Ben Diyarbakır Kapalı Kadın Cezaevi’nde bulunan bir annenin kısa ve bir o kadar da zor olan 6 yıllık hikayesini kaleme almak istedim. Annenin adı Şefika Kandar. 63 yaşında ve üç çocuk annesi. Şefika ana okuma ve yazma bilmez.
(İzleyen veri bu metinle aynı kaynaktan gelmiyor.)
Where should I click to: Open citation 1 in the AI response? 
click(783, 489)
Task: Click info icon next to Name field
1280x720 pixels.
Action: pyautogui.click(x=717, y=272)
Diyarbakır'da tutuklanan gazeteciler yazıyor

Diyarbakır'da 16 Haziran'da tutuklanan 16 gazeteciden bianet'e yazmalarını istedik. Zaten mekansal olarak kısıtlı oldukları için sorularla kendilerini kısıtlamak yerine ne yazacaklarını kendilerine bırakmayı tercih ettik. Mektupların ulaşması zaman alsa da, mektuplar geldikçe "İçerideki Gazeteciler yazıyor" üst başlığı altında yayınlamaya devam edeceğiz. İkinci mektup Piya Yapım'da ön muhasebeci olarak çalışan Remziye Temel'den.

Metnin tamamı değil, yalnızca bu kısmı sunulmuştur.